Remplacer le ou la PDG, c’est jouer l’avenir de l’entreprise. Il faut recruter la personne qui sera en mesure, comme leader, d’incarner au plus près les valeurs de l’organisation et celles qu’elle souhaite véhiculer, en résonance et cohérence avec l’évolution de l’entreprise et de son écosystème. Le CA doit arrimer le profil recherché à la vision de l’organisation et à son plan stratégique. Il doit également penser en termes de complémentarité, notamment avec l’équipe de gestion.
Désormais, le recrutement est une équation à multiples facettes qui se rapproche davantage du «casting» que d’une stricte évaluation de l’expérience et des compétences acquises dans le passé des personnes briguant le poste.

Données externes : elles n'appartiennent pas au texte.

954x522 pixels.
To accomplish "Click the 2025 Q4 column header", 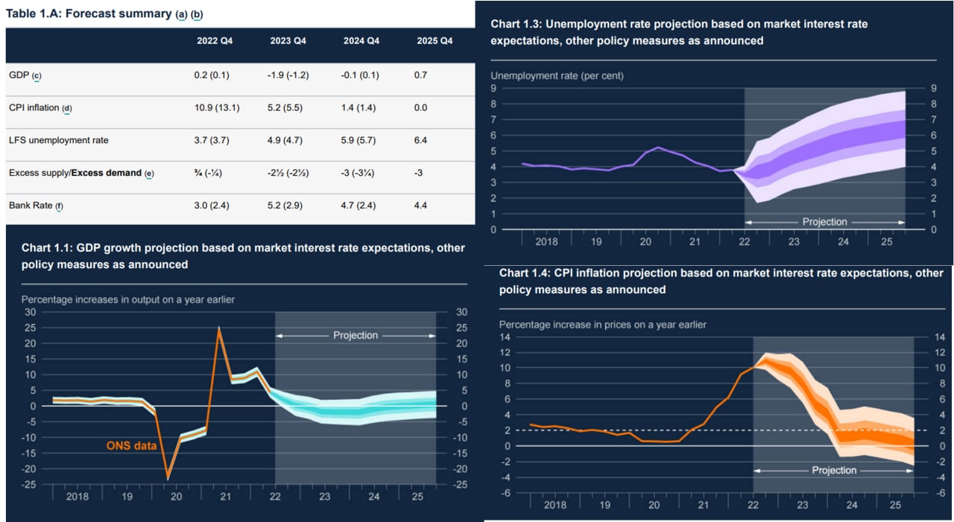I will coord(435,41).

Personnaliser la recherche
On l’aura compris, la standardisation et l’approche transactionnelle n’ont plus leur place en matière de recrutement. Pour Dominique Décarie, «c’est le retour de l’artisan!» Elle note d’ailleurs qu’il faut «personnaliser» au maximum les recherches de hauts dirigeants, les contextualiser afin d’avoir toutes les chances de trouver la perle rare.
Administrateurs, le recrutement de cadres supérieurs doit passer en mode agile. Désormais, le profil recherché se construit au fil du processus de recrutement. Le conseil d’administration et son comité RH/nomination, doivent y être fortement impliqués et investis — dans une série d’aller-retour entre ceux-ci, le marché et la firme de recrutement. Le processus est désormais composé d’ajustements, de remises en question, parfois de deuils de certaines compétences qu’on croyait essentielles et de découvertes de nouveaux profils.

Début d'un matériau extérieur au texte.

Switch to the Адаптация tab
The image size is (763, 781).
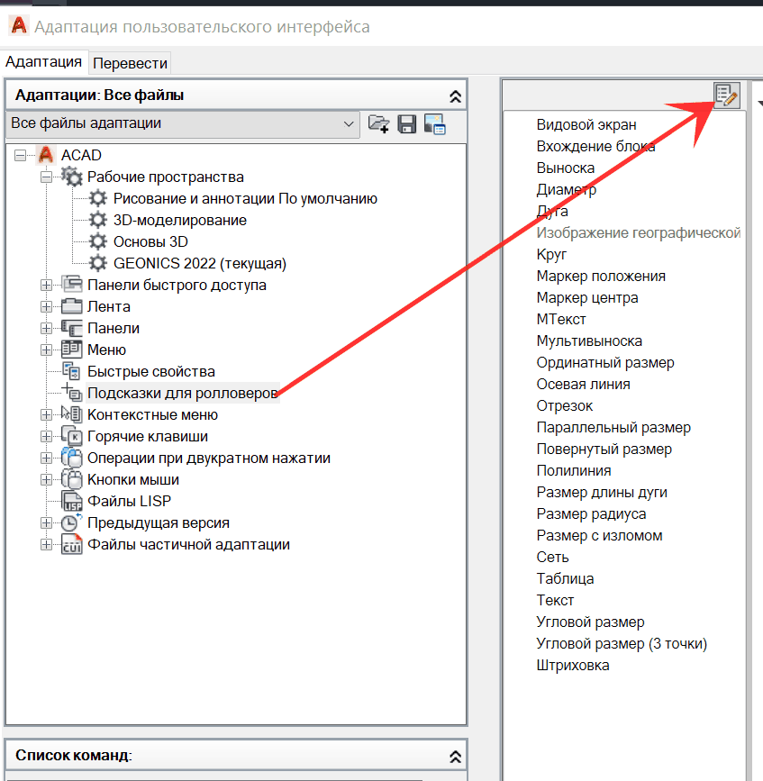tap(43, 62)
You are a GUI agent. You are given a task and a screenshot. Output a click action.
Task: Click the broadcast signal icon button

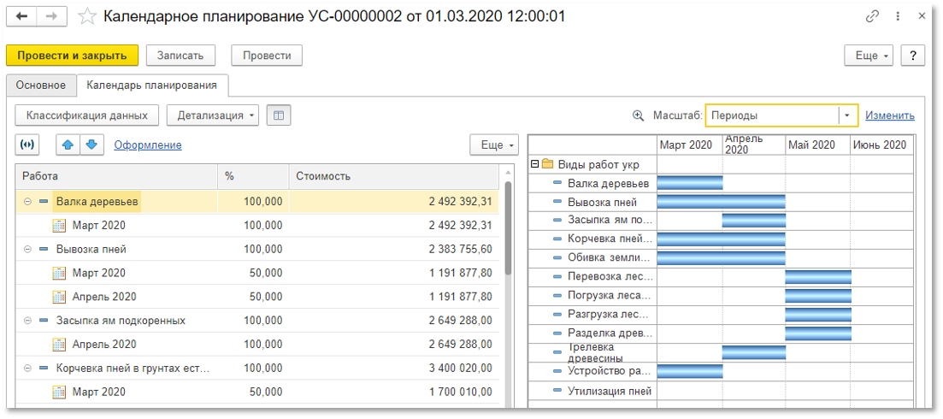pyautogui.click(x=28, y=145)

Chez Amazon, même si le processus de recrutement était interne, le successeur du fondateur devait posséder une personnalité apte à faire face aux défis de l’organisation.
Plus près de nous, la COVID-19 a accéléré la transition générationnelle et la pénurie de main-d’œuvre a exacerbé le défi que représente la succession à la tête des organisations.
Le recrutement d’un nouveau dirigeant est plus critique que jamais et relève désormais du périple (journey), avec toute l’imprévisibilité et les ajustements que cela implique. L’impact de cette évolution est majeur et ne peut être sous-estimé par les CA.